Bishop Nigel’s visit to Iowa
Bishop Nigel with members of our companion Diocese of Iowa
Some Time in America
Bishop Nigel reflects on his recent visit to our Companion Diocese in Iowa
‘Bishop goes to jail’ makes a great headline but that’s precisely what Anne and I did in late October at Anamosa State Penitentiary in Iowa, USA. We sat in on an impressive Education for Ministry class for prisoners, including lifers and murderers, many of whom will never be released. Ably led by the Reverends Anne Williams and Melody Rockwell, Prison Chaplains, it has been running for nine years, impacted forty men and graduated eleven. It is the first group anywhere to have an inmate mentor. We were deeply moved by the experience and left with much to ponder. Next summer the Reverends Mel and Barbara Schlachter (in the photo) are leading an Iowa Diocesan Celtic Pilgrimage to the UK & Ireland which will include time in Brechin Diocese, based at St Drostan’s Lodge, Tarfside from 19-22 July 2013. The pilgrims, some of whom Anne and I met, will want to visit and worship across the diocese and I have promised them that Pat Millar and I will be arranging a suitable programme.
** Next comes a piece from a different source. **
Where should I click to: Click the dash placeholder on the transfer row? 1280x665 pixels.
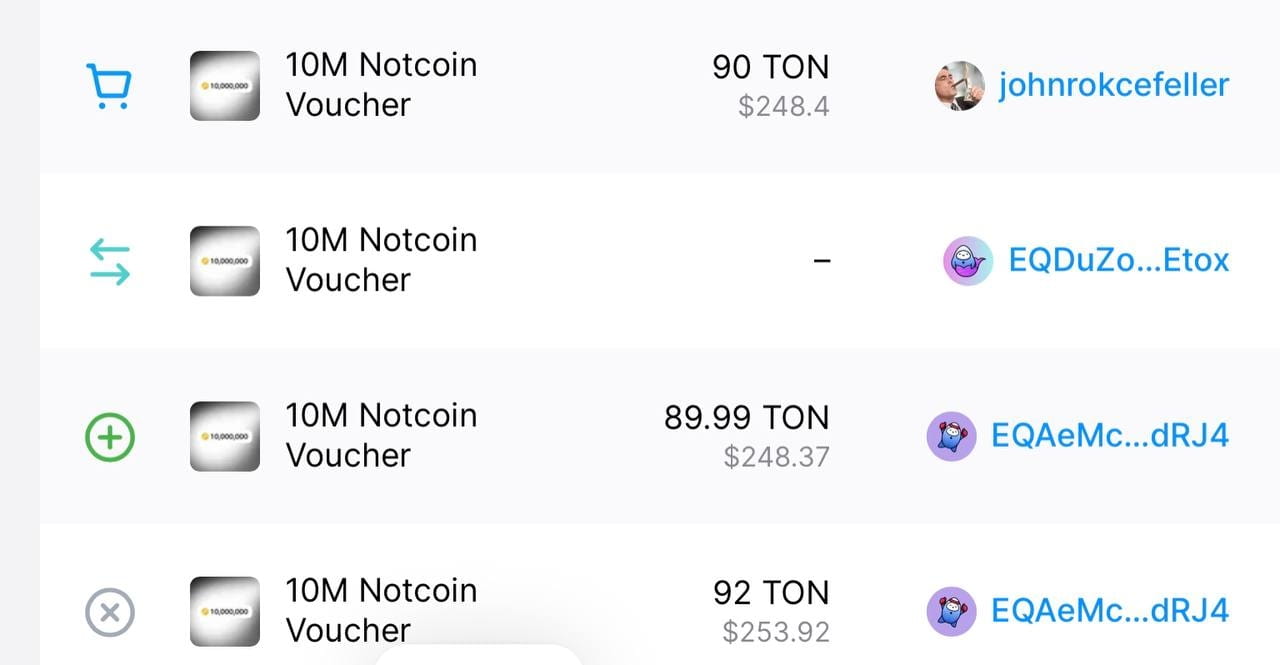(x=822, y=260)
Visiting a Companion Diocese is demanding. We travelled widely and there were many highlights during our time in Iowa, not least a visit to Sioux City where we visited a new drop-in centre for the homeless and where Anne and I were embraced by the Native Indian Episcopal Church congregation with a ‘Star Quilt’ – a rare privilege which meant much to us. Bishop Meshack, now retired from Swaziland, is spending a year as their Interim Rector. The opportunity to engage with residents of the local Indian Reservations on the Nebraska border was eye-opening. During the Diocesan Convention I presided over a Scottish Liturgy Eucharist and preached at Evensong in St Paul’s Cathedral, Des Moines where delightfully I was made an Honorary Canon. I led a Clergy Study Day on contemporary priesthood which one of the clergy later described as ‘unusually good’! Convention has generously given the Food Programme at St Salvador’s in Dundee $3000 from their Alleluia Fund for immediate impact Church and society projects.
Across the vast Mid-West prairie we visited Davenport, Iowa City and Cedar Rapids, I preached to major congregations on our two Sundays away, and made a PowerPoint presentation about Brechin Diocese to four churches whose members were much taken with the pictures and our challenges and stories. We visited the Amish Mennonite community at Kalona and enjoyed an epic Drake University American Football victory which was a parable in never giving up until the final time-out. While there I gained the impression that the thirty year-old Iowa – Brechin companionship has been ‘sleeping’ a bit. Some memories of people and places were old, while other folk didn’t really know much about the Scottish scene or us. I believe that our visit has re-awakened the relationship and whet appetites for more exchanges and friendships. It’s now up to us to come up with some ideas and reciprocate the warm American hospitality we received.
By the time you read this, Pat Millar, Anne and I will have just returned from the Consecration of the new Bishop of Swaziland, our other Companion Diocese. We will be visiting some of the projects Brechin supports. Looking ahead, Bishop Alan Scarfe in Iowa and I are hoping that Bishop Ellinah might meet us both here in Scotland, at a Diocesan Synod weekend in Dundee in October next year. They say a companion is someone who shows another where bread may be found. In different cultural guises in Brechin, Iowa and Swaziland we each face similar challenges to grow the faith, reach out into local communities, engage with public issues, and to gather and deploy our resources effectively. All three dioceses are able to both give and receive, prayerfully and materially. In this season of Advent across the Anglican Communion we await patiently the opportunity to receive the Good News of God’s ultimate companion relationship in the Christ-child.